* _DATA TO PROCESS_
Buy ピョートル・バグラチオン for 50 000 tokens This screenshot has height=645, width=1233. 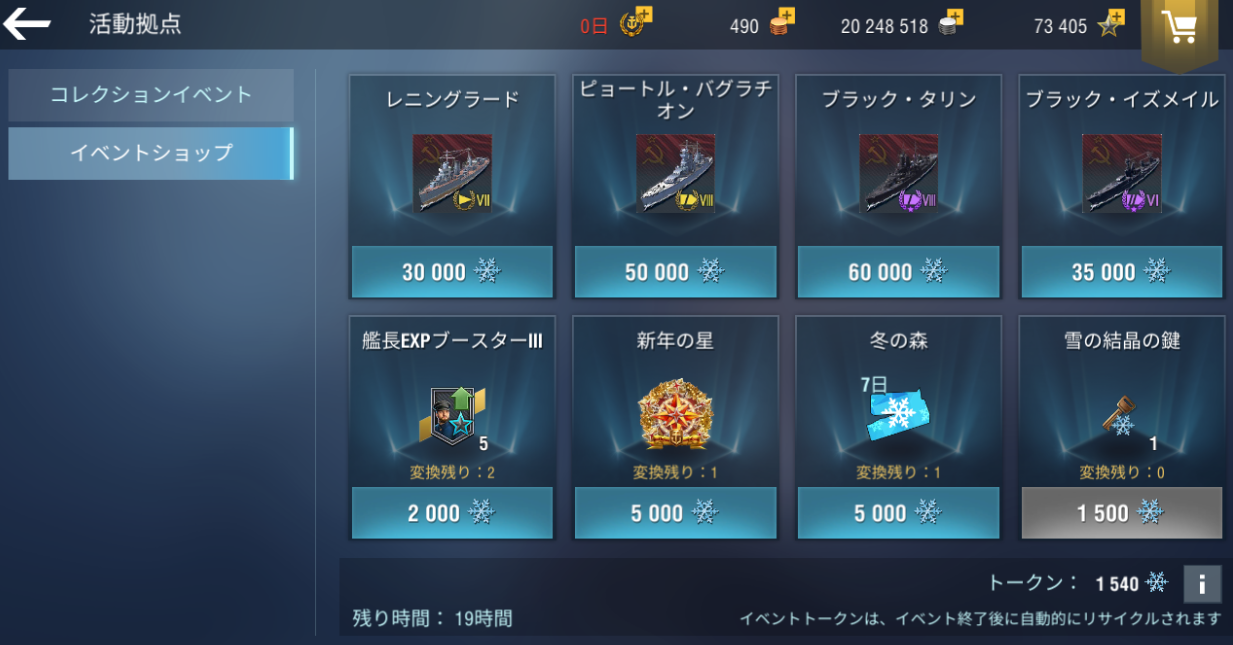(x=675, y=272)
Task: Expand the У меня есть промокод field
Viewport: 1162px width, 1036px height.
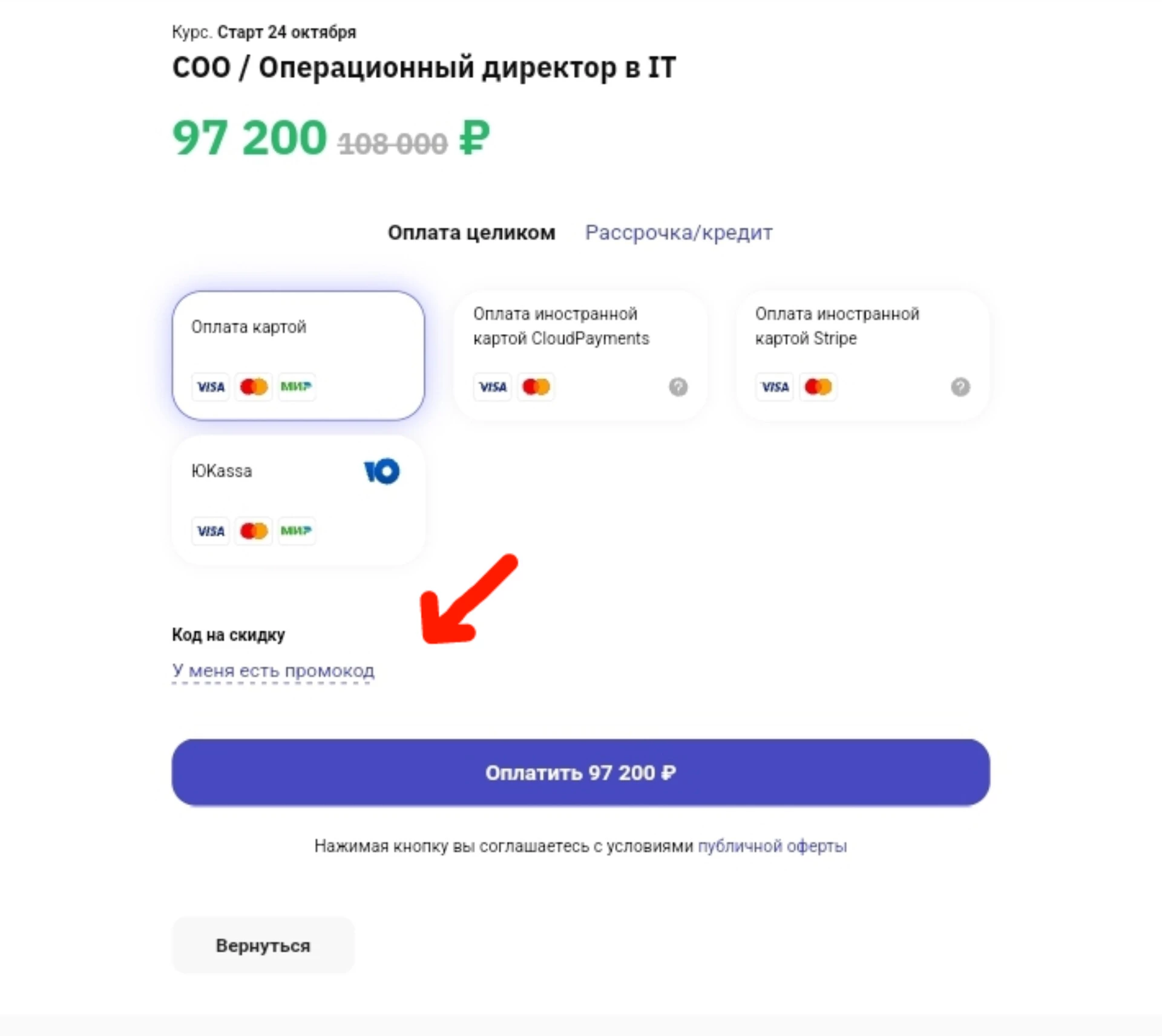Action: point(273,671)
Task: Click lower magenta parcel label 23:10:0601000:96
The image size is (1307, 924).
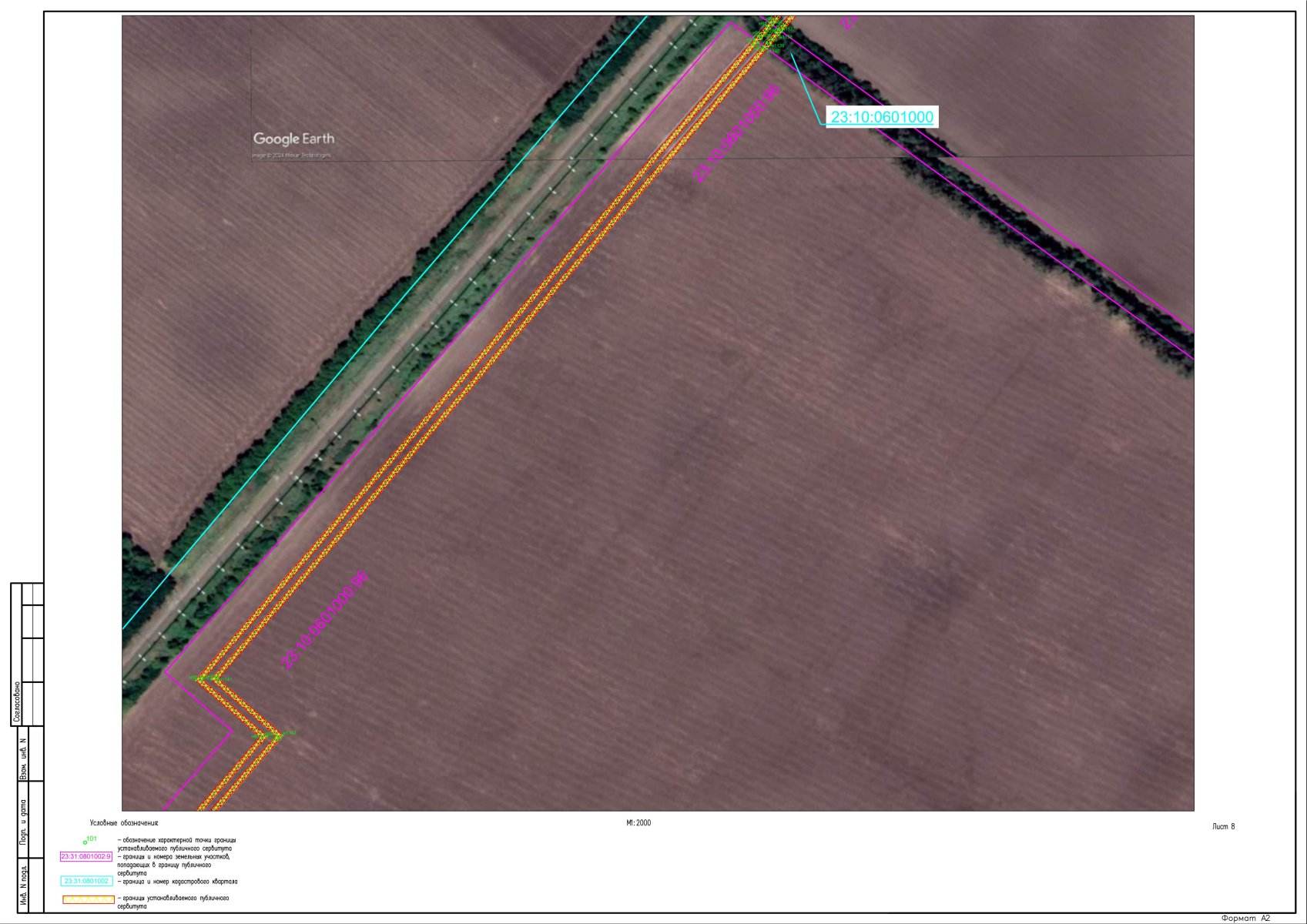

* _WHAT NEEDS TO BE DONE_
Report how many lines of the data above include "Task", giving the number and no other words.

* _EXPECTED ANSWER_
2